Because our fiction isn’t as riveting.

I don’t mean that all Christian fiction is duller than secular fiction. After all, we have The Chronicles of Narnia. Everyone reads Narnia, or at least watches the movies. Why? Because it’s too magnificent to bypass.

If we intend to share our faith with unbelievers through our writing, we have to get them to read it. If they’re going to read it, it has to be exceptional. That’s a high calling, but we won’t influence anybody if our fiction isn’t up to par with mainstream publishing.

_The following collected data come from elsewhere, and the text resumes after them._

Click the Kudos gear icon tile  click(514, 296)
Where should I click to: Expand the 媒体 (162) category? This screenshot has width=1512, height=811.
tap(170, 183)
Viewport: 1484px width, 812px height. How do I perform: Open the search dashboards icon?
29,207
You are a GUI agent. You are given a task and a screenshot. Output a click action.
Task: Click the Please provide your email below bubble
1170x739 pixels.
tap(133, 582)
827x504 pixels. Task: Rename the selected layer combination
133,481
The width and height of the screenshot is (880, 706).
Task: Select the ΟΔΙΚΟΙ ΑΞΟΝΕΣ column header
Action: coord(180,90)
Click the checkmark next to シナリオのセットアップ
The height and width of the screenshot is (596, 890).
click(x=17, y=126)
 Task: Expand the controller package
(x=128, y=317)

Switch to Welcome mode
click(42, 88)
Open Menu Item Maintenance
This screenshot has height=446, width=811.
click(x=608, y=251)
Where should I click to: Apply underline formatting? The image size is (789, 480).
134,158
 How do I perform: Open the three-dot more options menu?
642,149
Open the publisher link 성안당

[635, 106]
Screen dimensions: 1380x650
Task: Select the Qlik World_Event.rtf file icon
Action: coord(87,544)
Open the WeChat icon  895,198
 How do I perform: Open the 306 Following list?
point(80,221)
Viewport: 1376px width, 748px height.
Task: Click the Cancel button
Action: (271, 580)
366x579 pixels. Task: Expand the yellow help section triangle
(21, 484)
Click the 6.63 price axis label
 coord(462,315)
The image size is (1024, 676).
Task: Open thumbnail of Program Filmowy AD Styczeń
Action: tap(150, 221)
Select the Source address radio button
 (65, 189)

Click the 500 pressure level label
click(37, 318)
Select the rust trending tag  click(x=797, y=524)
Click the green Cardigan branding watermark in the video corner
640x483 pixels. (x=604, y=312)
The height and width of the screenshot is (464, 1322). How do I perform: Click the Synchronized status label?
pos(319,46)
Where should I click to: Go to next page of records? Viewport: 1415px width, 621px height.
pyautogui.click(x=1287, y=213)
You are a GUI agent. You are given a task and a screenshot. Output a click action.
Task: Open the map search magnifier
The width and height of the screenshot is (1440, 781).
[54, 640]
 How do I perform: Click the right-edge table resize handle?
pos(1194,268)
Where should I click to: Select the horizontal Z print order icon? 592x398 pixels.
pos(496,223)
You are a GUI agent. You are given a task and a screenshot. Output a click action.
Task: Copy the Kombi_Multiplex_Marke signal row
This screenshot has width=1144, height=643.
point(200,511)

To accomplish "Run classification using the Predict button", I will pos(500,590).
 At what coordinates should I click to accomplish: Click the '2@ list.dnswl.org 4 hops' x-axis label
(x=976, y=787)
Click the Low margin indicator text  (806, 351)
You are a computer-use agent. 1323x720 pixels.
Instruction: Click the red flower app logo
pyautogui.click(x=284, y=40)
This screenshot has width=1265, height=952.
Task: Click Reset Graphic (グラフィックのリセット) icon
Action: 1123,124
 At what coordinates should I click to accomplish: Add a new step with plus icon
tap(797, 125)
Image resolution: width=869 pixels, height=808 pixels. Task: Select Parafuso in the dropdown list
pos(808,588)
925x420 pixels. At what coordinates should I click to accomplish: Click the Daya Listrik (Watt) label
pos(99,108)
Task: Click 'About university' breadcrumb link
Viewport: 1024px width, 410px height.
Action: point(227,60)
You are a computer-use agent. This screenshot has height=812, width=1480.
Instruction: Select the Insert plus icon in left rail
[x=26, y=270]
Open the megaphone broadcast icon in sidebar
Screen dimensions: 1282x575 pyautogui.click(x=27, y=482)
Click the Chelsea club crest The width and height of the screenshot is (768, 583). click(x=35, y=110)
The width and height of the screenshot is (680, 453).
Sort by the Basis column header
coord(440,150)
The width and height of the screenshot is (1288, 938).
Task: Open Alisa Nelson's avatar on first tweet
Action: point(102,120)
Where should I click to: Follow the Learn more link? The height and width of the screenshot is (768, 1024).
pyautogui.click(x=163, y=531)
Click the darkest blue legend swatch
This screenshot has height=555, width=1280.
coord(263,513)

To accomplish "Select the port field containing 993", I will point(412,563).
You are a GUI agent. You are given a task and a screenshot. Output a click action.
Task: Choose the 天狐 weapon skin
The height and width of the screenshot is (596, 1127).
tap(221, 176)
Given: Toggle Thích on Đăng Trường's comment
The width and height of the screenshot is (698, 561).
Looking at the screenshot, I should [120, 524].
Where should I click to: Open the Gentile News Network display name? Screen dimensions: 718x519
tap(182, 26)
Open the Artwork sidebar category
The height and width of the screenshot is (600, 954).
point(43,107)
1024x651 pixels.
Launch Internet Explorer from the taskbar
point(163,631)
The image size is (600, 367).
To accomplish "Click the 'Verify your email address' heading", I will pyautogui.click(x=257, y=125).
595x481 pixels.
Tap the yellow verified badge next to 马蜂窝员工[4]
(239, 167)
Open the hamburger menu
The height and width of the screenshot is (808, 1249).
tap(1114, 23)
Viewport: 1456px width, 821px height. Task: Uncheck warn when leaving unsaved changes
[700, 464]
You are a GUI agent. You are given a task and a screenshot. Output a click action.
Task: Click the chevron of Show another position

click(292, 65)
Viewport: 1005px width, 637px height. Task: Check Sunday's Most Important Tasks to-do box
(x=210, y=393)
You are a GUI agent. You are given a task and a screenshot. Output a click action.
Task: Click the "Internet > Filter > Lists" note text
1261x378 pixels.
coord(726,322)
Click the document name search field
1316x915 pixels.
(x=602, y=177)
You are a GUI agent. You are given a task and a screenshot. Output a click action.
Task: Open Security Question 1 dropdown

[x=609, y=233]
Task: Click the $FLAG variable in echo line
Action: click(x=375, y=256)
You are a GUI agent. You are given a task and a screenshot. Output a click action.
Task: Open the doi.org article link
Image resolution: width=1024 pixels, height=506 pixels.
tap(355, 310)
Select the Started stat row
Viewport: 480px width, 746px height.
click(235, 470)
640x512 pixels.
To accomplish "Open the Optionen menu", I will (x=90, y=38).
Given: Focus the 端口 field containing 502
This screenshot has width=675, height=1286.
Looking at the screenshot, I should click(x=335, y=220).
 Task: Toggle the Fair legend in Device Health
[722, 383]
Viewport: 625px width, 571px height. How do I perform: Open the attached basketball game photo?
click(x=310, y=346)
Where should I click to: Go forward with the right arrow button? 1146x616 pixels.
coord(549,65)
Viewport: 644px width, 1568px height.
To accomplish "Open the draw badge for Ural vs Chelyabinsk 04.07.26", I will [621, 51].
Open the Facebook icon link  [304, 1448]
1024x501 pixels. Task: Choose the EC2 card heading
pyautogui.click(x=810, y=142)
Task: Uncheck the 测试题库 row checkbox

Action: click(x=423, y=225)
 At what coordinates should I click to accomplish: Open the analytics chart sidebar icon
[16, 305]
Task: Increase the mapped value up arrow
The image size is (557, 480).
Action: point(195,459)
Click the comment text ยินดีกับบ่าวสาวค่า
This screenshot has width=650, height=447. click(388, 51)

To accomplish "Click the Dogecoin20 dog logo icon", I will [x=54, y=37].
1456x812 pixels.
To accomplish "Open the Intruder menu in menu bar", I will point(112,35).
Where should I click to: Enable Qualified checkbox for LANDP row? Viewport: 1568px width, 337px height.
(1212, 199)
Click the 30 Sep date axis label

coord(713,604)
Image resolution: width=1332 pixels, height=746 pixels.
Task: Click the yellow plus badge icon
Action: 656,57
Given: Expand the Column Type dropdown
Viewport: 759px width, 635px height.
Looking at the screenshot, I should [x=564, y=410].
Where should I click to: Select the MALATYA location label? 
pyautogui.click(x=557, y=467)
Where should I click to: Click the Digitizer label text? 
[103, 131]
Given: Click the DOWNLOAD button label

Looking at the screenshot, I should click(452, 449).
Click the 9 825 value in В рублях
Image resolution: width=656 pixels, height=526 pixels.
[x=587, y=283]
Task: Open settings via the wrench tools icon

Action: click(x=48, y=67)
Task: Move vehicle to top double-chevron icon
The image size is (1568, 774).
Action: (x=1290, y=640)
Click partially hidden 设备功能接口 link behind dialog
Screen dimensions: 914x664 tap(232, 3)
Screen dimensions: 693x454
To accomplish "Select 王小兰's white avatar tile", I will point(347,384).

There isn’t a secret formula or pattern for Christian fiction, only good fiction and bad fiction. Inspiring stories and forgettable ones. Compelling characters and stale ones.

Your writing won’t go anywhere if it’s not top-shelf. Neither will mine. Or Ted Dekker’s. Or John Grisham’s. Or Suzanne Collins’.

2. Write to Answer Specific Questions

Now you’ve hooked them into reading. Of course, they’re hoping to enjoy the story and ignore all the uncomfortable Christian parts and walk away from the book unchanged.

Don’t let them.

Shake them up by depicting present-day issues. Issues they can’t escape by tossing your book aside. Issues that are down to earth and everyday. Issues they’ll encounter if they turn on the news, or log in to Facebook, or watch the neighbor’s kids arguing in the yard. Plant inescapable questions and doubts in their head.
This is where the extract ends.